2) We women are fucking nurturers by nature. We see a living creature in agony and our first instinct is to pick it up and nurse it back to health. The married man knows this and he will become the helpless, poor animal just for you. Most will say that even if he’s felt very lonely, he’s never ever thought about cheating on his wife… until he met YOU: now YOU are all he thinks about, YOU are special, YOU are THE ONE making him reconsider. This flatters you to no end, and if you’re feeling lonely / unloved enough, you allow yourself to get involved.
The truth: He’s done this enough times to hone the craft. He sees you as someone vulnerable, someone who listens, someone who will give him the time, someone – in short – desperate enough to go to bed with him.

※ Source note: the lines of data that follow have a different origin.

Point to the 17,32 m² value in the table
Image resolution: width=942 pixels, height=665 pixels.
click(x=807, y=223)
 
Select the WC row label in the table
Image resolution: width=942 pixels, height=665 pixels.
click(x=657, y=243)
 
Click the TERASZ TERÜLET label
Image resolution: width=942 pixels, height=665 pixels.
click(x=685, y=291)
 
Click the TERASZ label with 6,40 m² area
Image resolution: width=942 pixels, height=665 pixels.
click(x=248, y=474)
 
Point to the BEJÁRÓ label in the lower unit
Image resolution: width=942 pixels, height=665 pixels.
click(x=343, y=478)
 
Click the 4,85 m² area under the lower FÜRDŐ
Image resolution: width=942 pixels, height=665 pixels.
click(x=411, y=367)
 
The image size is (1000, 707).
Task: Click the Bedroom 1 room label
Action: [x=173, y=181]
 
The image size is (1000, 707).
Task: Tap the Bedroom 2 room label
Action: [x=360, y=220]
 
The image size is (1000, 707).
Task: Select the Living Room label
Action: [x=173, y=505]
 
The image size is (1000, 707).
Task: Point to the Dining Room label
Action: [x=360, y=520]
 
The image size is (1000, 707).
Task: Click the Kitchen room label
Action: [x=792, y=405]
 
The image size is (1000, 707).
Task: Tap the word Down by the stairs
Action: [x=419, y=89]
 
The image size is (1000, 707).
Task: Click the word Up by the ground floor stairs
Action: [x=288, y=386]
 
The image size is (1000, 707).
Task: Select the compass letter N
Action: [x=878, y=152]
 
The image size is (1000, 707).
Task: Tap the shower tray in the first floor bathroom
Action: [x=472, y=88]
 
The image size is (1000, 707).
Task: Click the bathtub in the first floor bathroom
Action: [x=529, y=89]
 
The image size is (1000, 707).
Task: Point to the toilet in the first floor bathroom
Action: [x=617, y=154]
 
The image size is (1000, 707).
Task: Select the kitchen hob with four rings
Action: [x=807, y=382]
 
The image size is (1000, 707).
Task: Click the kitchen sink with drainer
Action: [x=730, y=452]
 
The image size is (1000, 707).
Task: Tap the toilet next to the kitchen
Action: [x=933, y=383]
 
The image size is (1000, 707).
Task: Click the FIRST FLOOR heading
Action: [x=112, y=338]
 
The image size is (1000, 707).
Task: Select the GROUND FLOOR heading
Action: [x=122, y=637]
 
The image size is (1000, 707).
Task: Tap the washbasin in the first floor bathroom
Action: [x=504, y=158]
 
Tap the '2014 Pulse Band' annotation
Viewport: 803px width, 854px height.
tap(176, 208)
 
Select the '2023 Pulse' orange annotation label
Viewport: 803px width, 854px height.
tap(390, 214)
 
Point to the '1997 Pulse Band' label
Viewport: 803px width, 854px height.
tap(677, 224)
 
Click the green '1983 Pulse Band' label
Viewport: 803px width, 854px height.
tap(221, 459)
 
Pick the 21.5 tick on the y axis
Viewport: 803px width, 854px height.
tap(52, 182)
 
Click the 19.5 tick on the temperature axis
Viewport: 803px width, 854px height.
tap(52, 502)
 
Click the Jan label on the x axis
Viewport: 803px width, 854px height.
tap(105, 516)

You’re new blood, that’s all he craves: someone new in his bed. Why they crave this: I don’t know. Maybe they need to feel they “still got it”. Maybe it’s a pathological thing. In any case, girl, it’s not YOUR fault that he wants this all the fucking time. But it IS your fault if you fall for the line: “Oh, I’ve never done this before!”.
PS: Some will even be inane enough to add that they were virgins before getting married to their wives. Believe me! I had one like that.
3) So you get involved, and everything is beautiful: you make love until the wee hours of the morning. He tells you how beautiful you are, how much you two connect, how you make him forget about his problems at home. You date surreptitiously, sometimes in great fear that people will find out. This fear will be doubled if he’s a coworker. However, he makes a point of sharing things other than a bed with you: he takes you to hidden places, creates an environment that will be special and memorable for you. He turns into “the guy you’d share your life with”.
The truth: They need you to fall all the way head over heels for them. They need you to be all there for them, and it makes sense: if their plan is to string you along as long as they please, they should have you hooked, line and sinker! So this is it: they’re assuring your unconditional surrender to their being. They’re showing you how “awesome” they can be, securing your selfless adoration for their consumption later on.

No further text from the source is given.